*ASSIGNMENT*.
From the line that has "Collapse the Document section" down to the last line of the data below, set down every line exactly, but none of the pictures.

*** DATA FOR PROCESSING Section Begins ***

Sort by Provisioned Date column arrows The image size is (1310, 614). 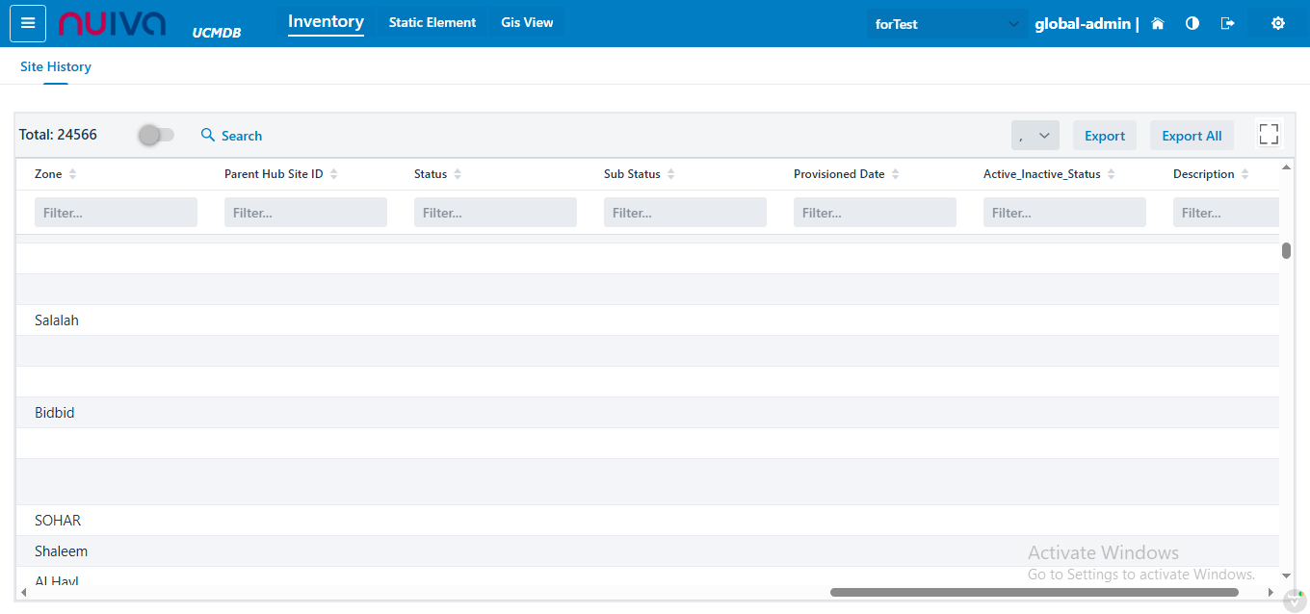[896, 174]
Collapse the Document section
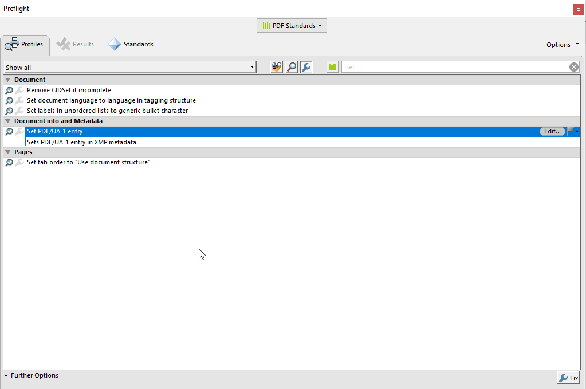Screen dimensions: 586x389 (7, 80)
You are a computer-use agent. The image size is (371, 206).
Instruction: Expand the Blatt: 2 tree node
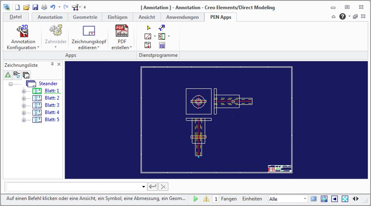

*** DATA FOR PROCESSING Section Ends ***

*RESPONSE AREA*.
Collapse the Document section
Screen dimensions: 586x389 (7, 80)
You are a computer-use agent. The image size is (371, 206).
Instruction: Expand the Blatt: 2 tree node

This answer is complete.